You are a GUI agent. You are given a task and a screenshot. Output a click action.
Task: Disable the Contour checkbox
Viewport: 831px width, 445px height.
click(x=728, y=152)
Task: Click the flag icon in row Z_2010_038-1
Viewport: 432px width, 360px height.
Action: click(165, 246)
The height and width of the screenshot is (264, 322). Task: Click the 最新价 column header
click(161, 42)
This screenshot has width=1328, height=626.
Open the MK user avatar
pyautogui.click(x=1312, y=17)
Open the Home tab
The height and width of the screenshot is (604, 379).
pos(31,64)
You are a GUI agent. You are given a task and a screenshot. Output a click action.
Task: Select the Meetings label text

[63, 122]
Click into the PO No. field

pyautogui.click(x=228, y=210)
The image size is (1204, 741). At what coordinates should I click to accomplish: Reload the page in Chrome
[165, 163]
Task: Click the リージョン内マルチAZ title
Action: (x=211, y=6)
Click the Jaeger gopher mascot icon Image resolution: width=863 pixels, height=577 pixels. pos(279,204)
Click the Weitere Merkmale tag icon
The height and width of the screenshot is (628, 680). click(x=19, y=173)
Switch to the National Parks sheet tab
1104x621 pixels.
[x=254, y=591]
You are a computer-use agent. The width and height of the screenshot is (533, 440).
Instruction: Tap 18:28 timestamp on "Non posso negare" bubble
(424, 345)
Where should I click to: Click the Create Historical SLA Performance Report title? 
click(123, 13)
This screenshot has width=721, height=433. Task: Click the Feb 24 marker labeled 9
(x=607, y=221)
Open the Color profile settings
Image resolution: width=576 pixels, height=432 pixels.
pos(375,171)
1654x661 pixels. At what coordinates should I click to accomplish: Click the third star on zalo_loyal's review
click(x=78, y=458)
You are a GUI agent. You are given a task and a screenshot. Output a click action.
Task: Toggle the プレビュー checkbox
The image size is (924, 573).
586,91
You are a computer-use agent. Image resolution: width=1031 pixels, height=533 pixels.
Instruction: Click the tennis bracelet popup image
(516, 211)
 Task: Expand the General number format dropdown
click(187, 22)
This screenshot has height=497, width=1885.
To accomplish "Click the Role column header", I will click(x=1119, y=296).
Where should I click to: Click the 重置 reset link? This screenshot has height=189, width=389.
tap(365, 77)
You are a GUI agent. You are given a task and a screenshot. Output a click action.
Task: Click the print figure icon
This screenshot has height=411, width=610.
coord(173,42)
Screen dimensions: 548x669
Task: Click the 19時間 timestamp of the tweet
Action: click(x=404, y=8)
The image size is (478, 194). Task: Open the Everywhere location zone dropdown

____________

### About this task
Each line above must be retyped exactly in the response.

### Output
You are a GUI agent. You are given a task and a screenshot. Output a click action.
Task: Disable the Contour checkbox
Viewport: 831px width, 445px height.
click(x=728, y=152)
Task: Click the flag icon in row Z_2010_038-1
Viewport: 432px width, 360px height.
Action: click(165, 246)
The height and width of the screenshot is (264, 322). Task: Click the 最新价 column header
click(161, 42)
This screenshot has width=1328, height=626.
Open the MK user avatar
pyautogui.click(x=1312, y=17)
Open the Home tab
The height and width of the screenshot is (604, 379).
pos(31,64)
You are a GUI agent. You are given a task and a screenshot. Output a click action.
Task: Select the Meetings label text

[63, 122]
Click into the PO No. field

pyautogui.click(x=228, y=210)
The image size is (1204, 741). At what coordinates should I click to accomplish: Reload the page in Chrome
[165, 163]
Task: Click the リージョン内マルチAZ title
Action: (x=211, y=6)
Click the Jaeger gopher mascot icon Image resolution: width=863 pixels, height=577 pixels. pos(279,204)
Click the Weitere Merkmale tag icon
The height and width of the screenshot is (628, 680). click(x=19, y=173)
Switch to the National Parks sheet tab
1104x621 pixels.
[x=254, y=591]
You are a computer-use agent. The width and height of the screenshot is (533, 440).
Instruction: Tap 18:28 timestamp on "Non posso negare" bubble
(424, 345)
Where should I click to: Click the Create Historical SLA Performance Report title? 
click(123, 13)
This screenshot has width=721, height=433. Task: Click the Feb 24 marker labeled 9
(x=607, y=221)
Open the Color profile settings
Image resolution: width=576 pixels, height=432 pixels.
pos(375,171)
1654x661 pixels. At what coordinates should I click to accomplish: Click the third star on zalo_loyal's review
click(x=78, y=458)
You are a GUI agent. You are given a task and a screenshot. Output a click action.
Task: Toggle the プレビュー checkbox
The image size is (924, 573).
586,91
You are a computer-use agent. Image resolution: width=1031 pixels, height=533 pixels.
Instruction: Click the tennis bracelet popup image
(516, 211)
 Task: Expand the General number format dropdown
click(187, 22)
This screenshot has height=497, width=1885.
To accomplish "Click the Role column header", I will click(x=1119, y=296).
Where should I click to: Click the 重置 reset link? This screenshot has height=189, width=389.
tap(365, 77)
You are a GUI agent. You are given a task and a screenshot. Output a click action.
Task: Click the print figure icon
This screenshot has height=411, width=610.
coord(173,42)
Screen dimensions: 548x669
Task: Click the 19時間 timestamp of the tweet
Action: click(x=404, y=8)
The image size is (478, 194). Task: Open the Everywhere location zone dropdown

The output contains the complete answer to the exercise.